» **TASK**:
Transcribe each entry so that nothing differs from the original.

» **DATA PROVIDED**:
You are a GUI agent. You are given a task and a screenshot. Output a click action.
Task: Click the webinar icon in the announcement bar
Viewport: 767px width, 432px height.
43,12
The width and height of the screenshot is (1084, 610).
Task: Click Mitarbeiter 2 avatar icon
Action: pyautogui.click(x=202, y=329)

» **WRITTEN REPLY**:
You are a GUI agent. You are given a task and a screenshot. Output a click action.
Task: Click the webinar icon in the announcement bar
Viewport: 767px width, 432px height.
43,12
The width and height of the screenshot is (1084, 610).
Task: Click Mitarbeiter 2 avatar icon
Action: pyautogui.click(x=202, y=329)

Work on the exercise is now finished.